• **DATA**:
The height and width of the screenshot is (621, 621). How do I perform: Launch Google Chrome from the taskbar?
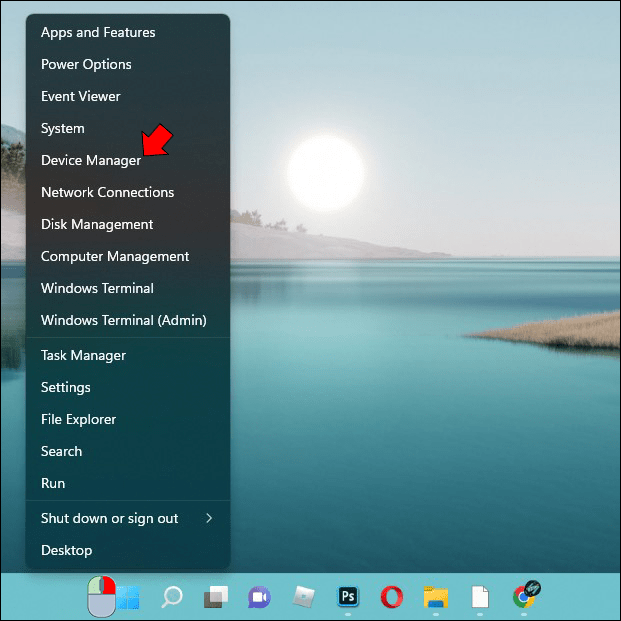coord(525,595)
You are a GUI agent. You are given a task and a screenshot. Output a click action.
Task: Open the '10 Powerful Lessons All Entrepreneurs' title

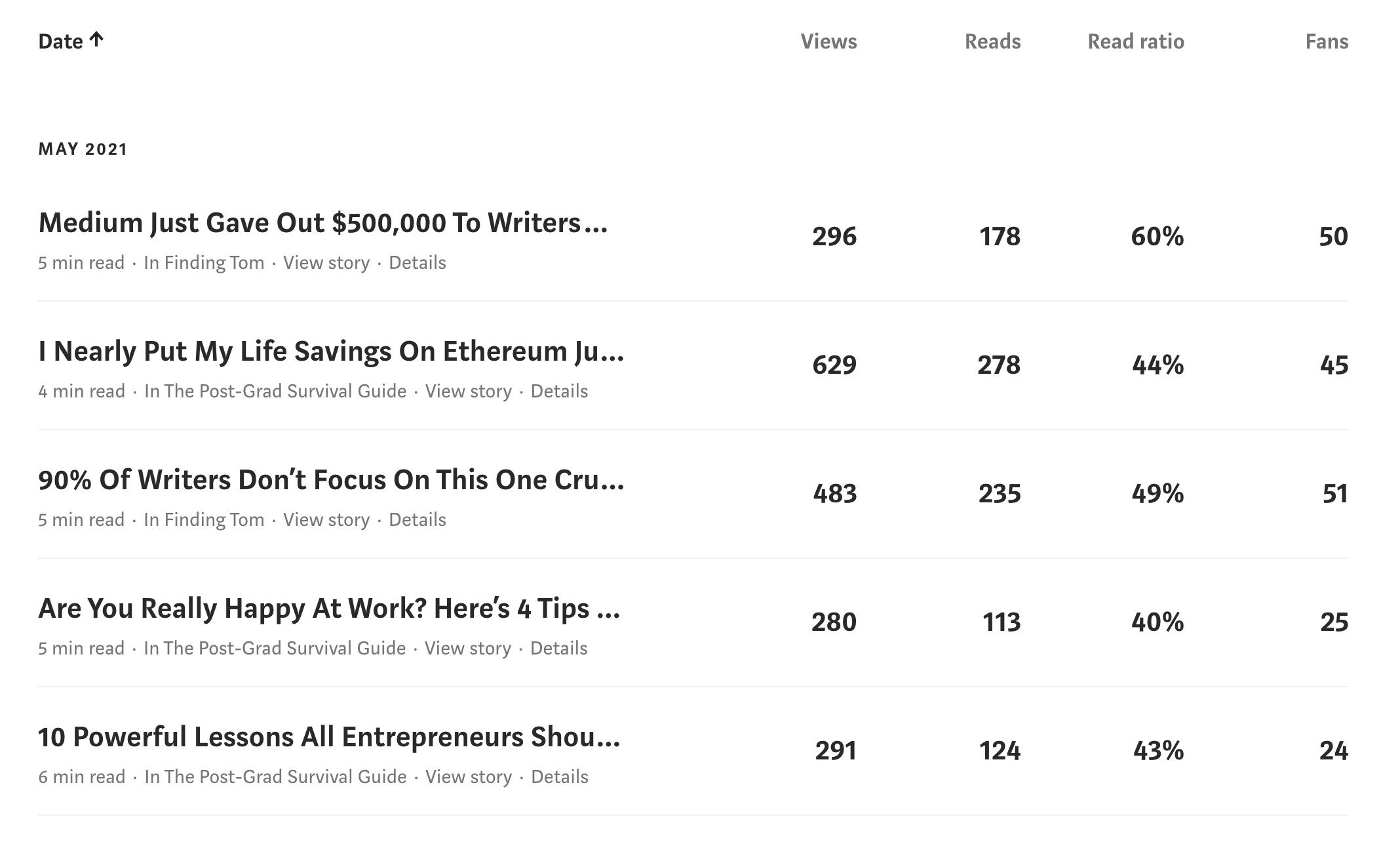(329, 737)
==
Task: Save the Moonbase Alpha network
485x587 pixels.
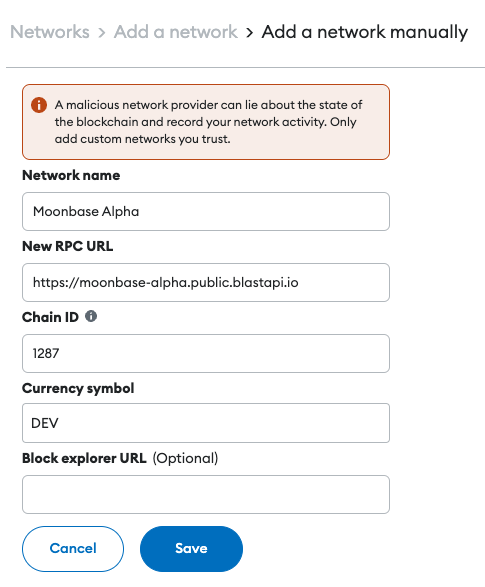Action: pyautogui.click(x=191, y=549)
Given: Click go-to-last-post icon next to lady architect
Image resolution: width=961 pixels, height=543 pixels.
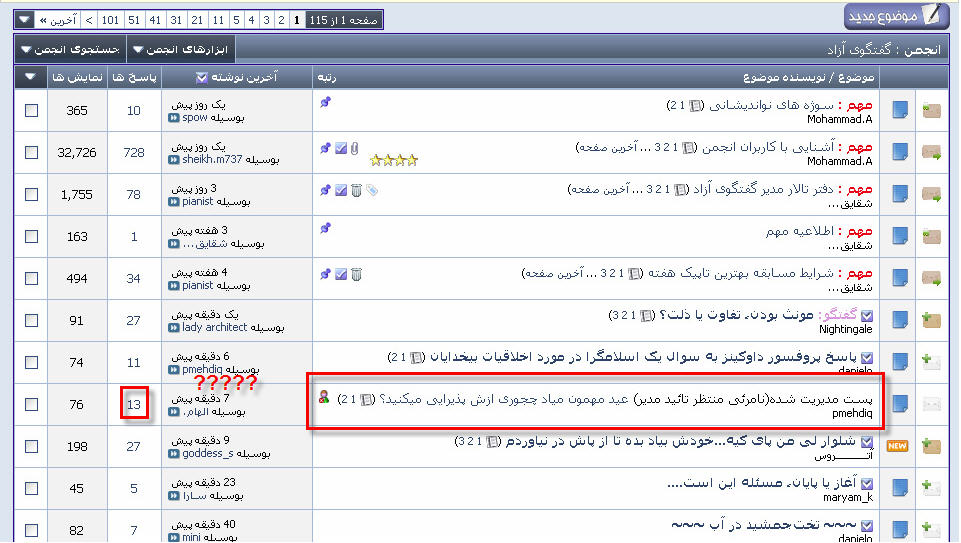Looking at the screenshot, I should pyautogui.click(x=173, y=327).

• **EXERCISE OBJECTIVE**:
Excluding any pictures, print exactly the lines of the listing above from the line with "The height and" to the line with "You are a GUI", both ends included.

• **WRITTEN REPLY**:
The height and width of the screenshot is (621, 621). How do I perform: Launch Google Chrome from the taskbar?
coord(525,595)
You are a GUI agent. You are given a task and a screenshot. Output a click action.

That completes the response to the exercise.